However, if we change the API to allow for parallelism at the cost
of a few percent per object operation, then a single CPU core will
not process quite as many objects as before. However, the moment we
allow multiple CPU cores to process in parallel, we acheive
processing rate improvements measured in integer multiples.

Modern CPUs have concurrency to burn.  Optimising APIs for minimum
per-operation overhead rather than for concurrent processing
implementations is the wrong direction to be taking....

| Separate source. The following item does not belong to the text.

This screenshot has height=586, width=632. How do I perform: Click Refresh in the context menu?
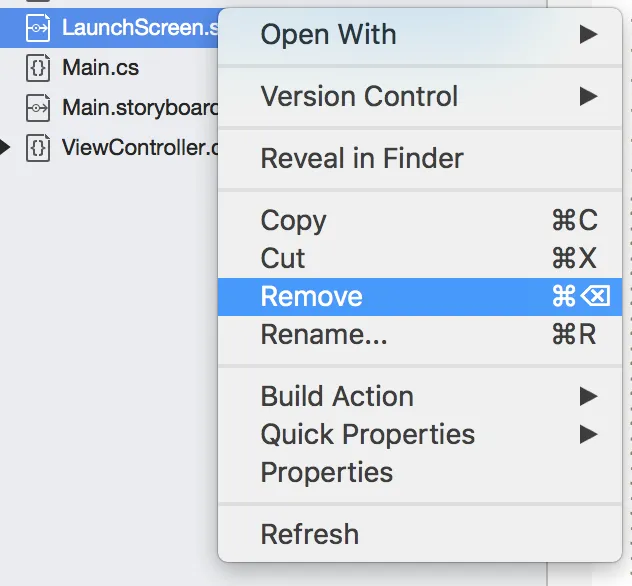[309, 534]
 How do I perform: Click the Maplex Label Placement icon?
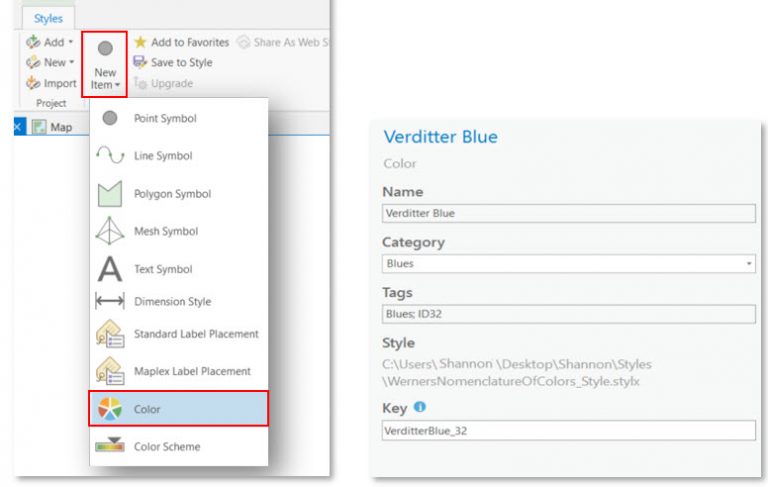click(110, 371)
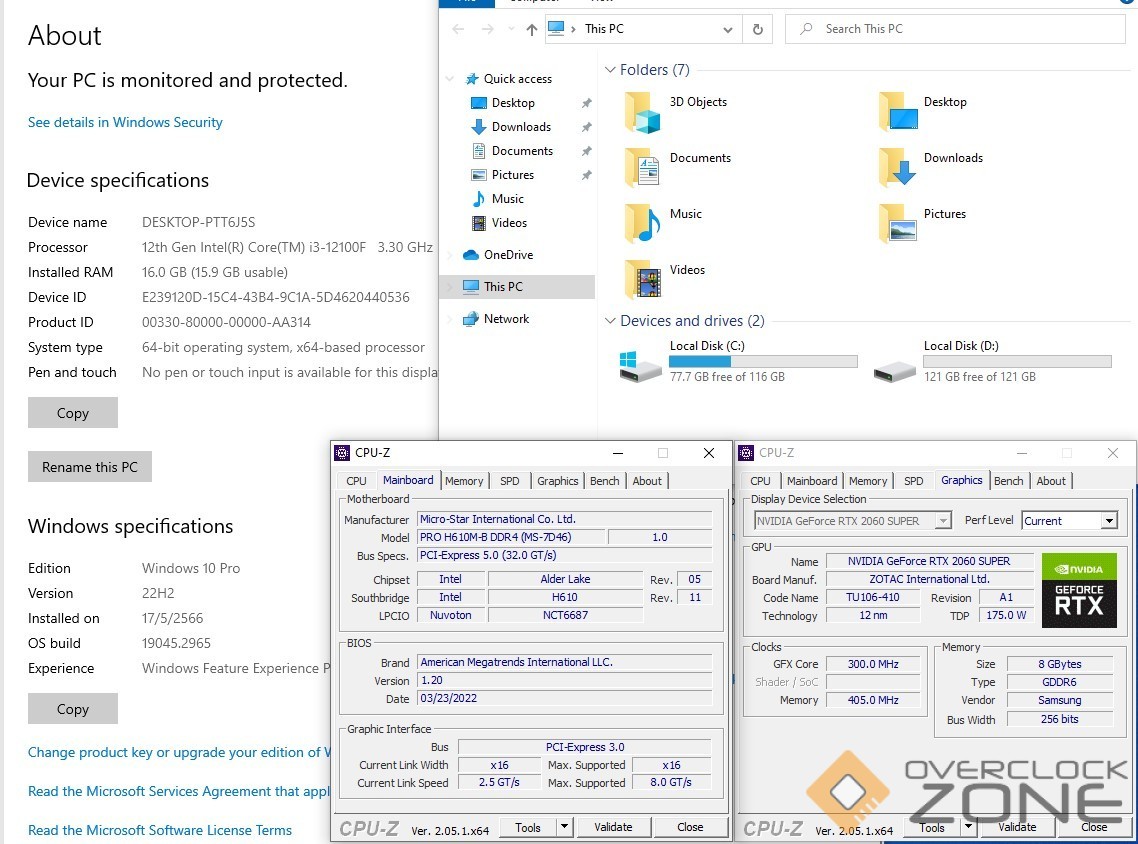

> > > Converting the standard inode hash table to an rhashtable (or more
> > > likely, creating a new standard implementation and converting
> > > filesystems one at a time) still needs to happen, and then the "use the
> > > hash table for iteration" approach could use that without every
> > > filesystem having to specialize.
> > 
> > Yes, but this still doesn't help filesystems like XFS where the
> > structure of the inode cache is highly optimised for the specific
> > on-disk and in-memory locality of inodes. We aren't going to be
> > converting XFS to a rhashtable based inode cache anytime soon
> > because it simply doesn't provide the functionality we require.
> > e.g. efficient lockless sequential inode number ordered traversal in
> > -every- inode cluster writeback operation.
> 
> I was going to ask what your requirements are - I may take on the
> general purpose inode rhashtable code, although since I'm still pretty
> buried we'll see.
> 
> Coincidentally, just today I'm working on an issue in bcachefs where
> we'd also prefer an ordered data structure to a hash table for the inode
> cache - in online fsck, we need to be able to check if an inode is still
> open, but checking for an inode in an interior snapshot node means we
> have to do a scan and check if any of the open inodes are in a
> descendent subvolume.
> 
> Radix tree doesn't work for us, since our keys are { inum, subvol } - 96
> bits -

Sure it does - you just need two layers of radix trees. i.e have a
radix tree per subvol to index inodes by inum, and a per-sb radix
tree to index the subvols. With some code to propagate radix tree
bits from the inode radix tree to the subvol radix tree they then
largely work in conjunction for filtered searches.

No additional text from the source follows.